Two British agents (John Steed and Emma Peel) team up to stop Sir August De Wynter from destroying the world with a weather changing machine.
The Avengers was apparently significantly cut and re-shot by the studio after a disastrous test screening, but popular opinion is that these alterations hurt the feature dramatically, due to the sacrifice of plot coherence. The cut footage seems to have been lost, making a restored edit unlikely to ever receive a release.
The production history of The Avengers features a number of alternate casting near-misses and rumors: reportedly, David Fincher was interested in directing at one point with Charles Dance in the lead, Nicole Kidman backed out after briefly being attached to the film, Gwyneth Paltrow declined the lead role of Peel, and Mel Gibson was inexplicably considered early on in the film’s planning.
The Avengers was made on a production budget of $60 million, on which it grossed less than $24 million domestically. This made it a significant financial failure, but even that failed in comparison to how poorly it was received critically. When all was said and done, the film was reamed in the press and through word of mouth, starting with the studio’s decision to to preview the movie for the press. It currently holds a 3.7 rating on IMDb, which looks good next to the Rotten Tomatoes aggregate scores of 5% from critics and 15% from audiences. Ultimately, the movie was up for a total of 9 Golden Raspberry awards at the end of the year, including Worst Picture, which it lost to An Alan Smithee Film: Burn Hollywood Burn.
The studio-mandated cuts obviously really hurt the film, in the sense that the movie is paced weirdly and doesn’t quite make sense given the omissions. However, I doubt that it would have been good if it were left in tact, because the problems with the film go much deeper than minor plot issues and pacing. That said, it would have been better without the cut, but at this point it is unlikely that we will ever see the original theatrical cut again.
Personally, I don’t think that the performances are necessarily awful in The Avengers. Fiennes and Thurman do the best that they can with the banter as it is written. The problem is that the dialogue is written in a way that is too prim and wooden to be realistic or entertaining, particularly for an American audience. It doesn’t feel wrong for the way that the movie is set up, but the entire foundation of the movie is way off the mark. When it comes down to it, the movie just isn’t very fun, though it is clearly trying to be. The only thing the movie has going for it is the banter, and that horse was weak to start with, and is ultimately ridden to the point of exhaustion. The off-the-wall attempts at humor peppered throughout also just come off as weird as opposed to funny, like the infamous teddy bear suits.
Overall, this banter-filled movie is a steady crescendo of aggravation. At first it is watchable, but the persistent banter has the steady erosive effect of a tide, which really got to grating on me by the halfway point of the movie. It is easy to claim that the film was butchered by the studio, but the biggest issue with this flick is the writing, and the only possible solution would have been a full re-write of the screenplay. Unfortunately, that didn’t happen, and the result is a would-be blockbuster built on a foundation of sand.
This is one of those highly public failures that might be worth watching for the fact that it failed so visibly. This isn’t a movie that quietly flopped: it was a contributing factor to the end Sean Connery’s career, and was a massive financial failure that drew plenty of negative attention. Despite it being so boring, I think the movie is worth seeing at least once for bad movie fans, just for the sake of knowledge and awareness.

> **INFORMATION SHOWN**
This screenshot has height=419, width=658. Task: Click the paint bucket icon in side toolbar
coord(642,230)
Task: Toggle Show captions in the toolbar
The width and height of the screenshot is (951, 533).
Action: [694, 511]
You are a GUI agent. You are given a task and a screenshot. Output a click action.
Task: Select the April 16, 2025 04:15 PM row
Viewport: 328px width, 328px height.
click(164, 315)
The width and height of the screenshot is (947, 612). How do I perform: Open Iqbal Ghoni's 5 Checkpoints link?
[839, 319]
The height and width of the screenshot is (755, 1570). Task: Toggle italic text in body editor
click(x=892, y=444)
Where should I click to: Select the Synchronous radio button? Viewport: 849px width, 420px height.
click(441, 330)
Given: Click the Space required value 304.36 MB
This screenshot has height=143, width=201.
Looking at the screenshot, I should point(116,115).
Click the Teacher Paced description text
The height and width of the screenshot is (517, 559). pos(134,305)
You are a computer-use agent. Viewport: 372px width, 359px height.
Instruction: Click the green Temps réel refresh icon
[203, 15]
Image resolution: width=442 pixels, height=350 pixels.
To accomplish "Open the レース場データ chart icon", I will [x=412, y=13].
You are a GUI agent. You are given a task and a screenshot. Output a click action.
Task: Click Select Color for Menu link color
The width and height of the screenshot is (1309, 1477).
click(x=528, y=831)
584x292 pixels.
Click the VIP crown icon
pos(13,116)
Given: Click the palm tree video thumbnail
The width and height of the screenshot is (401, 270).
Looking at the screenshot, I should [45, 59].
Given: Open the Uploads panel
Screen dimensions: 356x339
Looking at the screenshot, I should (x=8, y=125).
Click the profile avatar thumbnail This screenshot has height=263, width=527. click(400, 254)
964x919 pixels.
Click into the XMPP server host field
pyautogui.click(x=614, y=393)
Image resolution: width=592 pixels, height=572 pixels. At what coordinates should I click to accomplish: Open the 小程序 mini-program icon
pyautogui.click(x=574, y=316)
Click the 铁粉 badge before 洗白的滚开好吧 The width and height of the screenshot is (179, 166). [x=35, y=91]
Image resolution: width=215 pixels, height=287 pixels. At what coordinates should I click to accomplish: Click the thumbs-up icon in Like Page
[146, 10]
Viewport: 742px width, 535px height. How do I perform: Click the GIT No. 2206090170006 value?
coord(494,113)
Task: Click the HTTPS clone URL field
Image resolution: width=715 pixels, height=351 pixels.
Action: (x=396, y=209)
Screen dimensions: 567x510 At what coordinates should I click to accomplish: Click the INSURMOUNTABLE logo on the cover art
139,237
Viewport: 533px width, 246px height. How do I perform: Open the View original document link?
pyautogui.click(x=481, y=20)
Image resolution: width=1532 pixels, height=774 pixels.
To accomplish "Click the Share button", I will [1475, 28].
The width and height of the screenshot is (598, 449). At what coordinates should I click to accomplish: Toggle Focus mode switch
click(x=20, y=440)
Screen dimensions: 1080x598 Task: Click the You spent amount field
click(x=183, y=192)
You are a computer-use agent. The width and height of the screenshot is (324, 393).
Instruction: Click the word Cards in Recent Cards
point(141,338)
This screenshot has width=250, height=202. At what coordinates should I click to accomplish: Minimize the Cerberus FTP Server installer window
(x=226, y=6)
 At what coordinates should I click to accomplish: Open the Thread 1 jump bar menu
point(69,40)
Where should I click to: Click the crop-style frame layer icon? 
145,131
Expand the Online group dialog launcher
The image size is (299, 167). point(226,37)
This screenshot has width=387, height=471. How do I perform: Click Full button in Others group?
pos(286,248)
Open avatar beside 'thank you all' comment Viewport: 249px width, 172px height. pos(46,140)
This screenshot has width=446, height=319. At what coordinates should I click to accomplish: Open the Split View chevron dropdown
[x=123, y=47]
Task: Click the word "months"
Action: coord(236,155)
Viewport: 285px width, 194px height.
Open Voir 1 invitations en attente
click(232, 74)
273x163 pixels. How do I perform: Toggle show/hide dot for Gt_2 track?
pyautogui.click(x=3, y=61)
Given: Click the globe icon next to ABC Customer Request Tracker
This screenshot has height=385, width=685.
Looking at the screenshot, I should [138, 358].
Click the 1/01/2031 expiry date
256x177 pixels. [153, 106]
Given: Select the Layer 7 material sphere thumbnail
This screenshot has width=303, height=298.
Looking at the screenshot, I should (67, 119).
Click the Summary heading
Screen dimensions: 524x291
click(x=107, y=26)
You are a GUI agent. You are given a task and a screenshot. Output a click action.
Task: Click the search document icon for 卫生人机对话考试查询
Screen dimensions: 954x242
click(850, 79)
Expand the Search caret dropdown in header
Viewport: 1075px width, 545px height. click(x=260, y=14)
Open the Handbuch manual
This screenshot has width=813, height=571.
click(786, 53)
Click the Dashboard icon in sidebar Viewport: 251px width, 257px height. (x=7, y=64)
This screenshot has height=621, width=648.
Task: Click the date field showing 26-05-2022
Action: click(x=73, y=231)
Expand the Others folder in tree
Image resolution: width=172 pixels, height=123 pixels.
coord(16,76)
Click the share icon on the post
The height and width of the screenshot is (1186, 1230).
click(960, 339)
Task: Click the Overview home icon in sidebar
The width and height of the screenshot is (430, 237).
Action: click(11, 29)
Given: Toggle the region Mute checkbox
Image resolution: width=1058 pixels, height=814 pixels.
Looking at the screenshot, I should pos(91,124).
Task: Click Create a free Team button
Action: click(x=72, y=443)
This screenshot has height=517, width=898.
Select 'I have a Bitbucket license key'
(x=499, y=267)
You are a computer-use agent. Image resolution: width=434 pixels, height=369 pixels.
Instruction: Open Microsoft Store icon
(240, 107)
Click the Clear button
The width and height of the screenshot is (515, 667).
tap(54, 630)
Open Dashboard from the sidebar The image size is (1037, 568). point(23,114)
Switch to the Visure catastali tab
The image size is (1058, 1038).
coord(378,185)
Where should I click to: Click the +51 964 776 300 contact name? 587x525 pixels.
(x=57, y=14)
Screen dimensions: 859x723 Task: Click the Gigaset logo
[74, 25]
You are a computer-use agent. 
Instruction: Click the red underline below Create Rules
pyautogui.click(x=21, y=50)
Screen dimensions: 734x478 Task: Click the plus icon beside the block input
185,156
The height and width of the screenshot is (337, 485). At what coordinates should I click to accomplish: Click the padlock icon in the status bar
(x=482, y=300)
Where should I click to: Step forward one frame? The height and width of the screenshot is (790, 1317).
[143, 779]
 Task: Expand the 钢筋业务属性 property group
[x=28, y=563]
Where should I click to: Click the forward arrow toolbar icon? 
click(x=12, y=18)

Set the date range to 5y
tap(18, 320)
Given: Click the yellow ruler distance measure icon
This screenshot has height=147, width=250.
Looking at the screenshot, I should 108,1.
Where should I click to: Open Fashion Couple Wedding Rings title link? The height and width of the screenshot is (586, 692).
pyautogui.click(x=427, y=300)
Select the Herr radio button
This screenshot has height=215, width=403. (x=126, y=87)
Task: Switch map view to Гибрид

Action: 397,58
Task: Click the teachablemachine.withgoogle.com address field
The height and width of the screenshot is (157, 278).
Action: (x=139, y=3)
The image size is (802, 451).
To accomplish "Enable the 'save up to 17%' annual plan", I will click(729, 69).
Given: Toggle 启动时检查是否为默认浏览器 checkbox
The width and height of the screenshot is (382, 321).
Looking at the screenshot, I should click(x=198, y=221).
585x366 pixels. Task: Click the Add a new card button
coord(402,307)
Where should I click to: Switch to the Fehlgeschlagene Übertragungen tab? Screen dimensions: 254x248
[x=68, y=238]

> **TASK A**
List every person the review of The Avengers names in its paragraph about alternate casting near-misses and rumors.
> **TASK B**
Reproduce everything in the review of The Avengers from "The Avengers was made" down to "Burn Hollywood Burn.".

> **ANSWER SPACE A**
David Fincher, Charles Dance, Nicole Kidman, Gwyneth Paltrow, Mel Gibson

> **ANSWER SPACE B**
The Avengers was made on a production budget of $60 million, on which it grossed less than $24 million domestically. This made it a significant financial failure, but even that failed in comparison to how poorly it was received critically. When all was said and done, the film was reamed in the press and through word of mouth, starting with the studio’s decision to to preview the movie for the press. It currently holds a 3.7 rating on IMDb, which looks good next to the Rotten Tomatoes aggregate scores of 5% from critics and 15% from audiences. Ultimately, the movie was up for a total of 9 Golden Raspberry awards at the end of the year, including Worst Picture, which it lost to An Alan Smithee Film: Burn Hollywood Burn.